Il primo presidente, benché provvisorio capo dello Stato, Enrico de Nicola, visse 82 anni nonostante fosse nato in un’epoca - la fine dell’Ottocento - in cui l’aspettativa di vita era di solo 35 anni. E così gli altri: Luigi Einaudi è morto a 87 anni, Giovanni Gronchi a 91, Antonio Segni a 81, Giuseppe Saragat a 90, Giovanni Leone a 93, Sandro Pertini a 94, Francesco Cossiga a 82, Oscar Luigi Scalfaro (auguri) è vivo e vegeto ed ha 93 anni, Carlo Azeglio Ciampi (auguri) ha 91 anni e sta benone, l’attuale nostro presidente Giorgio Napolitano ha 86 anni ed è come tutti vediamo un vulcano di vitalità.
Se fate la somma e dividete per il numero di presidenti, vedrete che l’età media per ora è di 88 anni e non è quella finale perché sono in corsa verso il centenario sia l’attuale presidente che due suoi predecessori. Se ci azzardiamo a dire che vivere al Quirinale allunga la vita, non forziamo dunque la realtà.
E allora? Ripetiamo la domanda: pura coincidenza? Suvvia. Se consideriamo lo studio americano di partenza, si vede che anche lì l’età media alla Casa Bianca è un trionfo e dunque fare l’ape regina, sia pure al maschile (ma avremo presto una casistica del genere anche per le donne, di loro natura più longeve dei maschi), porta molto bene, è molto meglio che prendere molte vitamine, andare in palestra e votarsi a una vita sana e igienica. Quando Winston Churchill, il primo ministro britannico che guidò e vinse la guerra contro Hitler e l'Asse, compì 90 anni, un reporter gli disse: «Lei beve una bottiglia di whisky al giorno e fuma quattro sigari cubani. Qual è dunque il segreto della sua longevità?».

*IL TUO OBIETTIVO*: Secondo il brano sulla longevità dei presidenti, a quale età è morto Sandro Pertini? I dati non hanno alcun legame con il brano.

*DATI DISPONIBILI*:
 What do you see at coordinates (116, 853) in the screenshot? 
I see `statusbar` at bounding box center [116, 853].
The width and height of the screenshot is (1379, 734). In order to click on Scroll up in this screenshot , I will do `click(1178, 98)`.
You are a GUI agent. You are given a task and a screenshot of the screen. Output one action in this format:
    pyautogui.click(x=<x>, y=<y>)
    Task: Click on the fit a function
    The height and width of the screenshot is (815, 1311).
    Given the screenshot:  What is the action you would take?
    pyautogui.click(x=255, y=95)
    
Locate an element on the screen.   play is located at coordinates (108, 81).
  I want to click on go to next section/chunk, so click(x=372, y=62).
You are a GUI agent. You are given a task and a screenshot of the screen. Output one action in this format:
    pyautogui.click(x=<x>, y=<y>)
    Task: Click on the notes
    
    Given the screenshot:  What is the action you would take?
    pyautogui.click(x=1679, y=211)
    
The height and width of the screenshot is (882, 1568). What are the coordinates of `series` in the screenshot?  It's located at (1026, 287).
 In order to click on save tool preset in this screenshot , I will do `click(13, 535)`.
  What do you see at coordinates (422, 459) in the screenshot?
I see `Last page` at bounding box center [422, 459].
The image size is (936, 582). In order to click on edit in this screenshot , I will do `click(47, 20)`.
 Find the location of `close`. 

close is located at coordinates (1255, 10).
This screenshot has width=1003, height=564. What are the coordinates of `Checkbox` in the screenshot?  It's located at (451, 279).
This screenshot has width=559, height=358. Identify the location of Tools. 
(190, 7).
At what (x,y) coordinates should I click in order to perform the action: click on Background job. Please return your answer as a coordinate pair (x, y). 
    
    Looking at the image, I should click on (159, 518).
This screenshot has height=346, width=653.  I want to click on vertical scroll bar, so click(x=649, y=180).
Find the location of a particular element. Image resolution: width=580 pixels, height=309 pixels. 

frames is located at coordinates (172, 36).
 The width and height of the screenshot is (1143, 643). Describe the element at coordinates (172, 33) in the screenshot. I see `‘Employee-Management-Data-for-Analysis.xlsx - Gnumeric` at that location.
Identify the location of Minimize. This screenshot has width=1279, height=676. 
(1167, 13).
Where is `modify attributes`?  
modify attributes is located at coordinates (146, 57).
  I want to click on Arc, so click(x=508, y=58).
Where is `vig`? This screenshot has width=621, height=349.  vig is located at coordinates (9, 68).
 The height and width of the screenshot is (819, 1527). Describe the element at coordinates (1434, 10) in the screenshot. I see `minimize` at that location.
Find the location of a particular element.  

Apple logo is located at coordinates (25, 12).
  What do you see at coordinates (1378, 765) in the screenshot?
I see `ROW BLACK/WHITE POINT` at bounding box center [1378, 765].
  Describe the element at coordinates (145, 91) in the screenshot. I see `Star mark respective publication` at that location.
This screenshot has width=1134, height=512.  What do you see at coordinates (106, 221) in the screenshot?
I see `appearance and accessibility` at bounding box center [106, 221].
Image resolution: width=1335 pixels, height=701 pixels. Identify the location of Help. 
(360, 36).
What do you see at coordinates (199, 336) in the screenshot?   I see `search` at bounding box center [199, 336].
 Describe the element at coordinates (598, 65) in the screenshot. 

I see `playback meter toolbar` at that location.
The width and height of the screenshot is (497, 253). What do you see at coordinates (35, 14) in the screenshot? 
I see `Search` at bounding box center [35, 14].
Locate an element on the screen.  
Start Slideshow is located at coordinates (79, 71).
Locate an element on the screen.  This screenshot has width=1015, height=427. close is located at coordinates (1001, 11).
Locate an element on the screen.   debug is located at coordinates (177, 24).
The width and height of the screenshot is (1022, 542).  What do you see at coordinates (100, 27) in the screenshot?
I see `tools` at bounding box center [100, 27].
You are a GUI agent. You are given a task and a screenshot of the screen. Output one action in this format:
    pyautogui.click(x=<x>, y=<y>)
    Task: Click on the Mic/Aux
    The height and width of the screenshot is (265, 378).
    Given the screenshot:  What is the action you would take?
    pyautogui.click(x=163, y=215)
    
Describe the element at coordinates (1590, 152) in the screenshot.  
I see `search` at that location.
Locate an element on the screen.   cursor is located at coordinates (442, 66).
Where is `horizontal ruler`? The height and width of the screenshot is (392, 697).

*RISPOSTA*: A 94 anni.